Жизнь Степановки, или Лирическое хозяйство | страница 58



По букве посредничьего положения, мне следовало получить за 20 гусенят и 6 гусынь по 20 к. серебром за голову: всего 5 р. 20 к. серебром. Возможно ли это, когда все стадо не стоило и половины этой суммы, к тому же и не успело причинить почти никакого вреда зелени? Я сделался адвокатом дворников и вспомнил классическое: partus sequitur ventrem (плод следует за утробой). Тотчас же гусенята превратились на суде моем в простые атрибуты гусыни. Итак, следовало только получить за 6 голов 1 р. 20 к.; но и тут адвокат воскликнул, что весной гусыня едва стоит 20 к. серебром и что дело этим путем, пожалуй, дойдет до комического посылания подвод к посреднику. Как же быть? Назначу по гривеннику. Всего за 6 голов — 60 к. серебром. И дешево и сердито! И действительно, все еще сердито. Столичные жители, привыкшие считать деньги значительными кушами, не поверят, что в настоящем случае и 60 к. сердито. Тут вдруг, уже у моего адвоката, мелькнула мысль: весной во всяком дворе несутся куры, и хотя в продаже свежие яйца ходят по гривеннику десяток, однако всякий хозяин гораздо легче расстанется с этим десятком, чем с гривенником.

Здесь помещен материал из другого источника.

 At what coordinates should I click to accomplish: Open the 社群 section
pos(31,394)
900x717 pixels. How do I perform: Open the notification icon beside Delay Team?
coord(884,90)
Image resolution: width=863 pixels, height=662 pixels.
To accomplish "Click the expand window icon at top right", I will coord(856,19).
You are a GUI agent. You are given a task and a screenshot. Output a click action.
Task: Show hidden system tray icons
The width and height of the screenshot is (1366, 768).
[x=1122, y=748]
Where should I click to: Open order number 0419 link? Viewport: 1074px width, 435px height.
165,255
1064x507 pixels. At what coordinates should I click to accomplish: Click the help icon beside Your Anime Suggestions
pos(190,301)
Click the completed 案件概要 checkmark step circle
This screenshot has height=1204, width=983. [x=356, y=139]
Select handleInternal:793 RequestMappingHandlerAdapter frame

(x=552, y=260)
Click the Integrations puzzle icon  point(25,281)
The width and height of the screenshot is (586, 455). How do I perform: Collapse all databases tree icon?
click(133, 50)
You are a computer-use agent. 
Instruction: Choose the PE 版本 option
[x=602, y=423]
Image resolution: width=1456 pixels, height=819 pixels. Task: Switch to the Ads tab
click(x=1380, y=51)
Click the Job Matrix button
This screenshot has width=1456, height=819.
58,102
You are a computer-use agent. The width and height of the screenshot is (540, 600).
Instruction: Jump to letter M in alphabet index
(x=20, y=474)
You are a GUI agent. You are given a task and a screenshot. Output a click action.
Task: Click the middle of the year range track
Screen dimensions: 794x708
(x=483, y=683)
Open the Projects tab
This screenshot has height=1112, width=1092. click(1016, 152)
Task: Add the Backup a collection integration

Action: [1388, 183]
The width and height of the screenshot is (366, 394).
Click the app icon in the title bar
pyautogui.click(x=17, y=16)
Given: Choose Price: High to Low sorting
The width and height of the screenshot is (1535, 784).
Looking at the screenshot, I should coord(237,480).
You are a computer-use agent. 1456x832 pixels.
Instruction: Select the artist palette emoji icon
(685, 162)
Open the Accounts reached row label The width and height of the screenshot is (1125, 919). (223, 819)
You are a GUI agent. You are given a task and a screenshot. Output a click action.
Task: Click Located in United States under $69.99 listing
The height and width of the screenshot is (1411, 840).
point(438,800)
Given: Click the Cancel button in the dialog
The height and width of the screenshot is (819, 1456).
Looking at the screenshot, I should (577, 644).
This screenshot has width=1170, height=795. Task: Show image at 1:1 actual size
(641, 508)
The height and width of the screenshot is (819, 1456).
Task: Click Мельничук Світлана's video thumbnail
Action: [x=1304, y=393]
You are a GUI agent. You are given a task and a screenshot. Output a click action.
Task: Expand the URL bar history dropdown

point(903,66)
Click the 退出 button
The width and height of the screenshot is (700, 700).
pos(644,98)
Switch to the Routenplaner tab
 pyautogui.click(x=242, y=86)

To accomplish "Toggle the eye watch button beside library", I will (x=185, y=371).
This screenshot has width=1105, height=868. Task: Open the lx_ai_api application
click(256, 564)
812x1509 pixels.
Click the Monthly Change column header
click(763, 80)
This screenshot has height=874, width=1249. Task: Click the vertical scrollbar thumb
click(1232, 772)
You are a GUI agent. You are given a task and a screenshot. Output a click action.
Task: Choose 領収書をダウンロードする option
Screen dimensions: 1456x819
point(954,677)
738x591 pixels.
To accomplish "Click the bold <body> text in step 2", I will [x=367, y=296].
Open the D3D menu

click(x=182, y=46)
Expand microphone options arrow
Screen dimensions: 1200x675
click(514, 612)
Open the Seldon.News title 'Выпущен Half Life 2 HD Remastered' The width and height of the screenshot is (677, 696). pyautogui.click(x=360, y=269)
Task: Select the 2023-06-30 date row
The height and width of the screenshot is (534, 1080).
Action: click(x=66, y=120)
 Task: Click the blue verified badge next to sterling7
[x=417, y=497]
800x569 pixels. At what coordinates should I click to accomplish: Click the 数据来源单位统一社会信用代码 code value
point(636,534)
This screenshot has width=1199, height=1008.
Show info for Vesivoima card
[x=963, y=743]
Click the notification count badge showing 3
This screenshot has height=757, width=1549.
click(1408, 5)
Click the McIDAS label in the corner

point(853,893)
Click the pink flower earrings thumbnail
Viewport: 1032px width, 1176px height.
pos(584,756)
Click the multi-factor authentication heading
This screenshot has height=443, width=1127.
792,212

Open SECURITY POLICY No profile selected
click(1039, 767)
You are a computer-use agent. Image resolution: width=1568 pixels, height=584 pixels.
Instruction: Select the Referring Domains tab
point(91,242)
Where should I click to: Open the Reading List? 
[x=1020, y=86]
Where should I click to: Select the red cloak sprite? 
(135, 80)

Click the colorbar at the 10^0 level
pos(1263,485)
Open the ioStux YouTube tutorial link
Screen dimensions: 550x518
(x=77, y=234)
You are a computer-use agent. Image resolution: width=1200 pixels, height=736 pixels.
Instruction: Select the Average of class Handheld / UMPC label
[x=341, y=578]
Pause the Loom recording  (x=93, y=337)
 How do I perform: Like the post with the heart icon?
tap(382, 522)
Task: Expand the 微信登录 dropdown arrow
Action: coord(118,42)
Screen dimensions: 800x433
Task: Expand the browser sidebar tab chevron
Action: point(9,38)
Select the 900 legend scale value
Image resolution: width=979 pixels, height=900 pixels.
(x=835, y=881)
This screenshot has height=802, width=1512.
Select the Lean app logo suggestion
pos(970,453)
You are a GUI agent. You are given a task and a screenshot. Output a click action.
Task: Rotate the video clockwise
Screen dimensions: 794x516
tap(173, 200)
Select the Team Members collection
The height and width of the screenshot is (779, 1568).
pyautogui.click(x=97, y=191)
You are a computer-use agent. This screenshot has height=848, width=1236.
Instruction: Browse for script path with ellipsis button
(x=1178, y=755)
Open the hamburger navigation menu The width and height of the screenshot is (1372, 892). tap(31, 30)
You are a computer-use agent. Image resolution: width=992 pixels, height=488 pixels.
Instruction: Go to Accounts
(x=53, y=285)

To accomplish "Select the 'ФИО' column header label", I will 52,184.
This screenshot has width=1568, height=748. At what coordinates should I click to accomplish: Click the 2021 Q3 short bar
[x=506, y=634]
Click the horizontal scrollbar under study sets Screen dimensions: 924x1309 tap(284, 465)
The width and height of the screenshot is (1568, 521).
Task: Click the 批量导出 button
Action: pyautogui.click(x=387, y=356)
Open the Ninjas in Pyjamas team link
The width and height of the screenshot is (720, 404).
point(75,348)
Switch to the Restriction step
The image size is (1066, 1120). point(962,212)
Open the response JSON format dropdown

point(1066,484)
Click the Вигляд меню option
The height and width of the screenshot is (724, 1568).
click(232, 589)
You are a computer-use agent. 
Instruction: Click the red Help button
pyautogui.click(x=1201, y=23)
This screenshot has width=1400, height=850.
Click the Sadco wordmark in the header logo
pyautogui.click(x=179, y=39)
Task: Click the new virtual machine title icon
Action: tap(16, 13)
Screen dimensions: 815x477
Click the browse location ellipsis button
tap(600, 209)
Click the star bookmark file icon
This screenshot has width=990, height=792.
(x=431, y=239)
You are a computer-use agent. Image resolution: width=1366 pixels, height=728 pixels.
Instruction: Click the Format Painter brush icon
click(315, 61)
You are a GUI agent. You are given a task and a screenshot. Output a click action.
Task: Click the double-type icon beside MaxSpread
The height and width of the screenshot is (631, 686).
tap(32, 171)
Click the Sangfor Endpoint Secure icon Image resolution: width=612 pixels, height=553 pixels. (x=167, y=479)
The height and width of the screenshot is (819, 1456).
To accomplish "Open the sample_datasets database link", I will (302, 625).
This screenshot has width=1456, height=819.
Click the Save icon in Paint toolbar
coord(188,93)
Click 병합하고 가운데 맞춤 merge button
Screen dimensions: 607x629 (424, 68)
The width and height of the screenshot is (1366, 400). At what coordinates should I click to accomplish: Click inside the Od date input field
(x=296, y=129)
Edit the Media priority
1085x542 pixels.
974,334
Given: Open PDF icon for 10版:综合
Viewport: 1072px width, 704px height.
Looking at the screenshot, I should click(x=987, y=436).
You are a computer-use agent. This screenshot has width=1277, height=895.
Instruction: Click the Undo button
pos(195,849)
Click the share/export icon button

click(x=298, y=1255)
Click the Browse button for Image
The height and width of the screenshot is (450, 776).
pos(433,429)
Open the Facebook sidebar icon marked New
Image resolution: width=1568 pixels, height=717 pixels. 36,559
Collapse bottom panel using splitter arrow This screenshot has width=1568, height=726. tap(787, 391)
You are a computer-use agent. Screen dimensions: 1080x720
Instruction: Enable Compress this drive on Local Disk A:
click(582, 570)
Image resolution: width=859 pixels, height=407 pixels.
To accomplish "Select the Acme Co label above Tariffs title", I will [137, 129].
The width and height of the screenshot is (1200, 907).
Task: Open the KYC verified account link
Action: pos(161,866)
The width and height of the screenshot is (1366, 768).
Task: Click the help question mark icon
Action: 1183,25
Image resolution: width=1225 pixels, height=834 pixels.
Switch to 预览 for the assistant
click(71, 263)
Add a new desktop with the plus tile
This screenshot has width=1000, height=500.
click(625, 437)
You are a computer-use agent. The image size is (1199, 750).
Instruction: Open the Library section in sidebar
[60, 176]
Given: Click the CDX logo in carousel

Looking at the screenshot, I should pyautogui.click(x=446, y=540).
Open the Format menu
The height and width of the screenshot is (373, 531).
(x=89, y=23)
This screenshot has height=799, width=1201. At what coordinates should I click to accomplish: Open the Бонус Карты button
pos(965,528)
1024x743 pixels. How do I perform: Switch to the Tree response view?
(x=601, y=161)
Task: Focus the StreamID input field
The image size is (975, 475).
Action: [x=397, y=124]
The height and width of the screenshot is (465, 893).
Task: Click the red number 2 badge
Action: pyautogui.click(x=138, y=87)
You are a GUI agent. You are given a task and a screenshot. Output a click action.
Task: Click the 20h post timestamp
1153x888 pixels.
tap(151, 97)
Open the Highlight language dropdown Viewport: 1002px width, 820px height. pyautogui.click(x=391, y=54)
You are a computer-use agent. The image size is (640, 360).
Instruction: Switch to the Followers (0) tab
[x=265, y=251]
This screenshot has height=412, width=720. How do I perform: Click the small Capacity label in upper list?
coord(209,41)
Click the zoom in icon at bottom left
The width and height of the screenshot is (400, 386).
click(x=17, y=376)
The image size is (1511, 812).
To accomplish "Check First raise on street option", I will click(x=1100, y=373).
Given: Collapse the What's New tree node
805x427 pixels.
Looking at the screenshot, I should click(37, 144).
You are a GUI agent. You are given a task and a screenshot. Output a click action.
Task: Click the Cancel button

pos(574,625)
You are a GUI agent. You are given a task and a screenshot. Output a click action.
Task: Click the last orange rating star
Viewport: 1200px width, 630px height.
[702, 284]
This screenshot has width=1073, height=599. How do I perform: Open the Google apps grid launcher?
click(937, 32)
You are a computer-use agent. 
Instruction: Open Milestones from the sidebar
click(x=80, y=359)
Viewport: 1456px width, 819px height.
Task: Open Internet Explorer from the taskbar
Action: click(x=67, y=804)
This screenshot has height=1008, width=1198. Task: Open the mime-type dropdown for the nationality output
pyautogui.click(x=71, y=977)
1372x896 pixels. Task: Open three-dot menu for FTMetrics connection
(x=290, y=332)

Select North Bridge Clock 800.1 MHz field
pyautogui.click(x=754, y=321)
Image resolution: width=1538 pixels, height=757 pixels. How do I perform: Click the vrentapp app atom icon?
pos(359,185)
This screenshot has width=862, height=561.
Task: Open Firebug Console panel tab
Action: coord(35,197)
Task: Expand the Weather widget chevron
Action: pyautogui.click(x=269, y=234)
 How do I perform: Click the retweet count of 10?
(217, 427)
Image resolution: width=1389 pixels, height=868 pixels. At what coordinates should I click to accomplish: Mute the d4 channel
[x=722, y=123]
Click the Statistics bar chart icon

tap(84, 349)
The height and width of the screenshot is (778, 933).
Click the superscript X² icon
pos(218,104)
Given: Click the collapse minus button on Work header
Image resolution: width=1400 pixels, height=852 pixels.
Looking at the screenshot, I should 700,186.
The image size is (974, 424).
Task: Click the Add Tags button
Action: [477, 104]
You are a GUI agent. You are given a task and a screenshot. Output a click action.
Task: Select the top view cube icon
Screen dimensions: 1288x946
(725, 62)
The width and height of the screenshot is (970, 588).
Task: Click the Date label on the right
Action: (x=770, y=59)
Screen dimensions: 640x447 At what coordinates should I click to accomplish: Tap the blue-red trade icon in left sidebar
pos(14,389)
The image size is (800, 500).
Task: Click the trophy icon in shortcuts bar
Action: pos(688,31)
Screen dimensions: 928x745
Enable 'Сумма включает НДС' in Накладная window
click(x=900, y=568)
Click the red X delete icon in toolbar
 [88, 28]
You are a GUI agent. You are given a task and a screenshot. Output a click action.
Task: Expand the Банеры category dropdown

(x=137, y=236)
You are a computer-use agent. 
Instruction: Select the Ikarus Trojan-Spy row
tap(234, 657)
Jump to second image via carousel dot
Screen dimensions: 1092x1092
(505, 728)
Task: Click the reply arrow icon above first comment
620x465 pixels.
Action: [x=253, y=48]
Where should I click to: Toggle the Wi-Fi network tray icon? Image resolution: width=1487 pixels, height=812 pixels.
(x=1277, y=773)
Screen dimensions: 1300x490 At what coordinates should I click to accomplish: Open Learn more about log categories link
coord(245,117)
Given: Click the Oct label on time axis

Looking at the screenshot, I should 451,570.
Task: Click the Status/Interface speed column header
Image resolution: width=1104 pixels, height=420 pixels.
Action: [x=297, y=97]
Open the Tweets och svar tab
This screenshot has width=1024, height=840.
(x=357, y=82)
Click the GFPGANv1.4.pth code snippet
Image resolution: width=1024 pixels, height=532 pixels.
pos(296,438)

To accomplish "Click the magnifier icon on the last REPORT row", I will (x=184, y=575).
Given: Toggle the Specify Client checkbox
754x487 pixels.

— Скажи им, чтобы за шесть гусей несли шестьдесят яиц и что без этого нечего им и ходить.

Через полчаса двое малых в красных рубахах, как-то переминаясь, стали приближаться к садовой канаве.

— Что вам надо?

— Да вот гуси-то.

— А шестьдесят яиц принесли? (У ребят ничего не было в руках.) Нечего с вами и толковать.

— Да это, батюшка, и гуси-то не наши.

— Не ваши? Так нечего разговаривать. Ты пройди-ка к пруду, — обратился я к старшему, — да взгляни, может, и твой гусь найдется. Через час их тут не будет: так и скажи своим.

Мы подошли к пруду.

— А гуси-то все наши-и-и! — запел старший. — Сделайте милость, — и пр.

— Я тебе сказал, через час их тут не будет. Да, может быть, они вам не нужны, а то бы ты сейчас принес шестьдесят яиц.

— Побегу.

Немного времени спустя повар принял счетом шестьдесят яиц; мальчик погнал гусей домой, а я вышел из саду на постройку. Алексей тесал бревно. Отец его, опершись на дубинку, стоял над ним с обычным внушительным выражением лица; другие плотники Алексеевой артели неподалеку тоже готовили лес.

— Вишь мошенники, елёси! — заметил Алексей, когда я наступил ногой на обделываемую им балку. — Какими сиротами прикидываются, как с них приходится! Уж дай вам Бог доброго здоровья, что хоть вы их проучили, а то ведь за лето-то они бы нас разорили.

— Разорили бы, разорили! — добавил внушительно старик отец, еще ниже опуская седые брови.